↓↓↓

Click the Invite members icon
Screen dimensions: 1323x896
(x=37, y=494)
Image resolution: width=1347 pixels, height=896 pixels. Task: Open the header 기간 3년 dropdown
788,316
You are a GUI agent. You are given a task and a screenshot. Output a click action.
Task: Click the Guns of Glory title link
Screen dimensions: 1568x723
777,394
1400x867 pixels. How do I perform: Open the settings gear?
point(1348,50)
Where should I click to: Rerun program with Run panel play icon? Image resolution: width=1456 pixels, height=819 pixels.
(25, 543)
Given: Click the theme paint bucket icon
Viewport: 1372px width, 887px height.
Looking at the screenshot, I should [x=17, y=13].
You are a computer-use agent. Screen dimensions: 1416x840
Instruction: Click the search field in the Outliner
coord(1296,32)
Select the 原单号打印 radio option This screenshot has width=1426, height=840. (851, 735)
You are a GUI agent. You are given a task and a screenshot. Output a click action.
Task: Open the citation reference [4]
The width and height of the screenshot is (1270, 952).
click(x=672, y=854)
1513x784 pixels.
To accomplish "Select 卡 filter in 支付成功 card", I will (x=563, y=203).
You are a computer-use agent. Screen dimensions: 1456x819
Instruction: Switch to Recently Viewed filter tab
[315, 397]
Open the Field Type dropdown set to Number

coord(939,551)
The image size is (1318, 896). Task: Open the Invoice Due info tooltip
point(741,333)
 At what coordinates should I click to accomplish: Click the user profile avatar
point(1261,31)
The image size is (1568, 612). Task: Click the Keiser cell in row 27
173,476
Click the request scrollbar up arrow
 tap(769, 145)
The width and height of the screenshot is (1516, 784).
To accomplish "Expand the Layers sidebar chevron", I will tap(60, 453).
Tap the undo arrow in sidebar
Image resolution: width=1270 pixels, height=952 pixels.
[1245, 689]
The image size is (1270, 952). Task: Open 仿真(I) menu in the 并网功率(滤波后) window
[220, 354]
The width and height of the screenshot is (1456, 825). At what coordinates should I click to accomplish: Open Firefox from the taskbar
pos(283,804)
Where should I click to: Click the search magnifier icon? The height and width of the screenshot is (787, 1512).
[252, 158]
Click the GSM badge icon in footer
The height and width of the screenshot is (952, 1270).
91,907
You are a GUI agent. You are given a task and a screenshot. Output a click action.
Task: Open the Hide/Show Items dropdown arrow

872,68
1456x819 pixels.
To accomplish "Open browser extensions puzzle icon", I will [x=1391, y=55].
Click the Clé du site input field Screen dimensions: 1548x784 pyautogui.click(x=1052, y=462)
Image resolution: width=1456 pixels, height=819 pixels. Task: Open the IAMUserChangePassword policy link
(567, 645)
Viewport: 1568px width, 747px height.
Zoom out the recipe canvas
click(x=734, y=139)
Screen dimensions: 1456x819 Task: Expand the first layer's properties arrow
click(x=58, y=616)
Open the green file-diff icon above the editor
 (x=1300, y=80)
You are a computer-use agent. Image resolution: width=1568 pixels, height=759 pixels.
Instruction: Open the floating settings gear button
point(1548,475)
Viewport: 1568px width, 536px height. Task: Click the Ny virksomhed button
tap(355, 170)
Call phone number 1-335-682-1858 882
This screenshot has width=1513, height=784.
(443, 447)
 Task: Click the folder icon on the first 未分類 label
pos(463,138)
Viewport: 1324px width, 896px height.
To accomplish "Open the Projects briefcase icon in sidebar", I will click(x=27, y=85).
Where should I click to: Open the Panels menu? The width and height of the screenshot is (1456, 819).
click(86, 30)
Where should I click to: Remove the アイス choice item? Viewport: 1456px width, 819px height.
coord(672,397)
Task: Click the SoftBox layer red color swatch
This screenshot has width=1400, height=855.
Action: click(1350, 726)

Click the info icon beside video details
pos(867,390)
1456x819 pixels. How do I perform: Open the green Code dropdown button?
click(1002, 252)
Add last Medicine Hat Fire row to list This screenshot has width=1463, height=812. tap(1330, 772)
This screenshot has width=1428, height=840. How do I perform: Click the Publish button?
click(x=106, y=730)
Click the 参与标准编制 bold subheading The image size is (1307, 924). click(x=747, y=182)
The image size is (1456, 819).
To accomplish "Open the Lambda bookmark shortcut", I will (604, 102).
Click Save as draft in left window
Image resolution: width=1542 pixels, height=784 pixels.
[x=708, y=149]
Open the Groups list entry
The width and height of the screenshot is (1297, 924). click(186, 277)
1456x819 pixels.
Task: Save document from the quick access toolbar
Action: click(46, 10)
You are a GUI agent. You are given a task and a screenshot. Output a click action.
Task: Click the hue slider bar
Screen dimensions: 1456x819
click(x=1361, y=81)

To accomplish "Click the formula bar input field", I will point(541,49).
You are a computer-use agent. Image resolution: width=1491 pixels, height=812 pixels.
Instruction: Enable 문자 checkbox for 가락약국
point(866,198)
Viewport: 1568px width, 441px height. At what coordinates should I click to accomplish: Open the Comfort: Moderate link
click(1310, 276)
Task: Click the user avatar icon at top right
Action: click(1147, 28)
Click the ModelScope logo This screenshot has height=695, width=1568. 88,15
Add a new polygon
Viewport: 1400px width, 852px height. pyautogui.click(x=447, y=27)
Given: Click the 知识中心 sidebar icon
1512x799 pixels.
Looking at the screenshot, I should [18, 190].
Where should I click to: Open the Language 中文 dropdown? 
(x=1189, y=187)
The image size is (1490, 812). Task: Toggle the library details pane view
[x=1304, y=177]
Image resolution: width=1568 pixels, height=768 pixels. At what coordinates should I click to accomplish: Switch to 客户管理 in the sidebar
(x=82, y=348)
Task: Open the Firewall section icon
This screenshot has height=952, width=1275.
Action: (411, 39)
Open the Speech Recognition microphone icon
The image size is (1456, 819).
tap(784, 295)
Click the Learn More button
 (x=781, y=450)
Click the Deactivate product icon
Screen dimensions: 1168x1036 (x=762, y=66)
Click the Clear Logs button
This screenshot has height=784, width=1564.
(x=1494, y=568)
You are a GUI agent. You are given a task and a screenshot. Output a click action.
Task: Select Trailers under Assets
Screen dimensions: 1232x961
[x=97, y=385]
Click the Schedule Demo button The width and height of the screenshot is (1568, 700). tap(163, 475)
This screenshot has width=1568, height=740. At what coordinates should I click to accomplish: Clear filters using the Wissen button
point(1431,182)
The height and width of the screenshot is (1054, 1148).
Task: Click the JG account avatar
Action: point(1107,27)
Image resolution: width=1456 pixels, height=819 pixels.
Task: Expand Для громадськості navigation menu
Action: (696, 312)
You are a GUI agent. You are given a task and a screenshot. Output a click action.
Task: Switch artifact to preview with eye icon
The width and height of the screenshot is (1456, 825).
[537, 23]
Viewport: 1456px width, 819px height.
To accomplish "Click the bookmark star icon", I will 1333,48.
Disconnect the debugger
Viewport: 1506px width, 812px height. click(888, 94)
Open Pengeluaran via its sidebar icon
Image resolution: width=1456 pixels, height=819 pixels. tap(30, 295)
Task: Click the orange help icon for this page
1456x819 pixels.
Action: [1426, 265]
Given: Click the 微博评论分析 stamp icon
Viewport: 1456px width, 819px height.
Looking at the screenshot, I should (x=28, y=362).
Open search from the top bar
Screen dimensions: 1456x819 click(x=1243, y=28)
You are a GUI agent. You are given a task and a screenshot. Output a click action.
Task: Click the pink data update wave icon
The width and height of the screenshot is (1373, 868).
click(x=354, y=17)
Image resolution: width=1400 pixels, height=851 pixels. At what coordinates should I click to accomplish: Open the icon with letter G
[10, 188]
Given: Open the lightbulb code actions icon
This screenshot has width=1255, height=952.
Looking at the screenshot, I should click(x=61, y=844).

↑↑↑

## REQUIRED ACTION
Please restate every record shown above, word for word.

## RESPONSE
Click the Invite members icon
Screen dimensions: 1323x896
(x=37, y=494)
Image resolution: width=1347 pixels, height=896 pixels. Task: Open the header 기간 3년 dropdown
788,316
You are a GUI agent. You are given a task and a screenshot. Output a click action.
Task: Click the Guns of Glory title link
Screen dimensions: 1568x723
777,394
1400x867 pixels. How do I perform: Open the settings gear?
point(1348,50)
Where should I click to: Rerun program with Run panel play icon? Image resolution: width=1456 pixels, height=819 pixels.
(25, 543)
Given: Click the theme paint bucket icon
Viewport: 1372px width, 887px height.
Looking at the screenshot, I should [x=17, y=13].
You are a computer-use agent. Screen dimensions: 1416x840
Instruction: Click the search field in the Outliner
coord(1296,32)
Select the 原单号打印 radio option This screenshot has width=1426, height=840. (851, 735)
You are a GUI agent. You are given a task and a screenshot. Output a click action.
Task: Open the citation reference [4]
The width and height of the screenshot is (1270, 952).
click(x=672, y=854)
1513x784 pixels.
To accomplish "Select 卡 filter in 支付成功 card", I will (x=563, y=203).
You are a computer-use agent. Screen dimensions: 1456x819
Instruction: Switch to Recently Viewed filter tab
[315, 397]
Open the Field Type dropdown set to Number

coord(939,551)
The image size is (1318, 896). Task: Open the Invoice Due info tooltip
point(741,333)
 At what coordinates should I click to accomplish: Click the user profile avatar
point(1261,31)
The image size is (1568, 612). Task: Click the Keiser cell in row 27
173,476
Click the request scrollbar up arrow
 tap(769, 145)
The width and height of the screenshot is (1516, 784).
To accomplish "Expand the Layers sidebar chevron", I will tap(60, 453).
Tap the undo arrow in sidebar
Image resolution: width=1270 pixels, height=952 pixels.
[1245, 689]
The image size is (1270, 952). Task: Open 仿真(I) menu in the 并网功率(滤波后) window
[220, 354]
The width and height of the screenshot is (1456, 825). At what coordinates should I click to accomplish: Open Firefox from the taskbar
pos(283,804)
Where should I click to: Click the search magnifier icon? The height and width of the screenshot is (787, 1512).
[252, 158]
Click the GSM badge icon in footer
The height and width of the screenshot is (952, 1270).
91,907
You are a GUI agent. You are given a task and a screenshot. Output a click action.
Task: Open the Hide/Show Items dropdown arrow

872,68
1456x819 pixels.
To accomplish "Open browser extensions puzzle icon", I will [x=1391, y=55].
Click the Clé du site input field Screen dimensions: 1548x784 pyautogui.click(x=1052, y=462)
Image resolution: width=1456 pixels, height=819 pixels. Task: Open the IAMUserChangePassword policy link
(567, 645)
Viewport: 1568px width, 747px height.
Zoom out the recipe canvas
click(x=734, y=139)
Screen dimensions: 1456x819 Task: Expand the first layer's properties arrow
click(x=58, y=616)
Open the green file-diff icon above the editor
 (x=1300, y=80)
You are a computer-use agent. Image resolution: width=1568 pixels, height=759 pixels.
Instruction: Open the floating settings gear button
point(1548,475)
Viewport: 1568px width, 536px height. Task: Click the Ny virksomhed button
tap(355, 170)
Call phone number 1-335-682-1858 882
This screenshot has width=1513, height=784.
(443, 447)
 Task: Click the folder icon on the first 未分類 label
pos(463,138)
Viewport: 1324px width, 896px height.
To accomplish "Open the Projects briefcase icon in sidebar", I will click(x=27, y=85).
Where should I click to: Open the Panels menu? The width and height of the screenshot is (1456, 819).
click(86, 30)
Where should I click to: Remove the アイス choice item? Viewport: 1456px width, 819px height.
coord(672,397)
Task: Click the SoftBox layer red color swatch
This screenshot has width=1400, height=855.
Action: click(1350, 726)

Click the info icon beside video details
pos(867,390)
1456x819 pixels. How do I perform: Open the green Code dropdown button?
click(1002, 252)
Add last Medicine Hat Fire row to list This screenshot has width=1463, height=812. tap(1330, 772)
This screenshot has width=1428, height=840. How do I perform: Click the Publish button?
click(x=106, y=730)
Click the 参与标准编制 bold subheading The image size is (1307, 924). click(x=747, y=182)
The image size is (1456, 819).
To accomplish "Open the Lambda bookmark shortcut", I will (604, 102).
Click Save as draft in left window
Image resolution: width=1542 pixels, height=784 pixels.
[x=708, y=149]
Open the Groups list entry
The width and height of the screenshot is (1297, 924). click(186, 277)
1456x819 pixels.
Task: Save document from the quick access toolbar
Action: click(46, 10)
You are a GUI agent. You are given a task and a screenshot. Output a click action.
Task: Click the hue slider bar
Screen dimensions: 1456x819
click(x=1361, y=81)

To accomplish "Click the formula bar input field", I will point(541,49).
You are a computer-use agent. Image resolution: width=1491 pixels, height=812 pixels.
Instruction: Enable 문자 checkbox for 가락약국
point(866,198)
Viewport: 1568px width, 441px height. At what coordinates should I click to accomplish: Open the Comfort: Moderate link
click(1310, 276)
Task: Click the user avatar icon at top right
Action: click(1147, 28)
Click the ModelScope logo This screenshot has height=695, width=1568. 88,15
Add a new polygon
Viewport: 1400px width, 852px height. pyautogui.click(x=447, y=27)
Given: Click the 知识中心 sidebar icon
1512x799 pixels.
Looking at the screenshot, I should [18, 190].
Where should I click to: Open the Language 中文 dropdown? 
(x=1189, y=187)
The image size is (1490, 812). Task: Toggle the library details pane view
[x=1304, y=177]
Image resolution: width=1568 pixels, height=768 pixels. At what coordinates should I click to accomplish: Switch to 客户管理 in the sidebar
(x=82, y=348)
Task: Open the Firewall section icon
This screenshot has height=952, width=1275.
Action: (411, 39)
Open the Speech Recognition microphone icon
The image size is (1456, 819).
tap(784, 295)
Click the Learn More button
 (x=781, y=450)
Click the Deactivate product icon
Screen dimensions: 1168x1036 (x=762, y=66)
Click the Clear Logs button
This screenshot has height=784, width=1564.
(x=1494, y=568)
You are a GUI agent. You are given a task and a screenshot. Output a click action.
Task: Select Trailers under Assets
Screen dimensions: 1232x961
[x=97, y=385]
Click the Schedule Demo button The width and height of the screenshot is (1568, 700). tap(163, 475)
This screenshot has width=1568, height=740. At what coordinates should I click to accomplish: Clear filters using the Wissen button
point(1431,182)
The height and width of the screenshot is (1054, 1148).
Task: Click the JG account avatar
Action: point(1107,27)
Image resolution: width=1456 pixels, height=819 pixels.
Task: Expand Для громадськості navigation menu
Action: (696, 312)
You are a GUI agent. You are given a task and a screenshot. Output a click action.
Task: Switch artifact to preview with eye icon
The width and height of the screenshot is (1456, 825).
[537, 23]
Viewport: 1456px width, 819px height.
To accomplish "Click the bookmark star icon", I will 1333,48.
Disconnect the debugger
Viewport: 1506px width, 812px height. click(888, 94)
Open Pengeluaran via its sidebar icon
Image resolution: width=1456 pixels, height=819 pixels. tap(30, 295)
Task: Click the orange help icon for this page
1456x819 pixels.
Action: [1426, 265]
Given: Click the 微博评论分析 stamp icon
Viewport: 1456px width, 819px height.
Looking at the screenshot, I should (x=28, y=362).
Open search from the top bar
Screen dimensions: 1456x819 click(x=1243, y=28)
You are a GUI agent. You are given a task and a screenshot. Output a click action.
Task: Click the pink data update wave icon
The width and height of the screenshot is (1373, 868).
click(x=354, y=17)
Image resolution: width=1400 pixels, height=851 pixels. At what coordinates should I click to accomplish: Open the icon with letter G
[10, 188]
Given: Open the lightbulb code actions icon
This screenshot has width=1255, height=952.
Looking at the screenshot, I should click(x=61, y=844).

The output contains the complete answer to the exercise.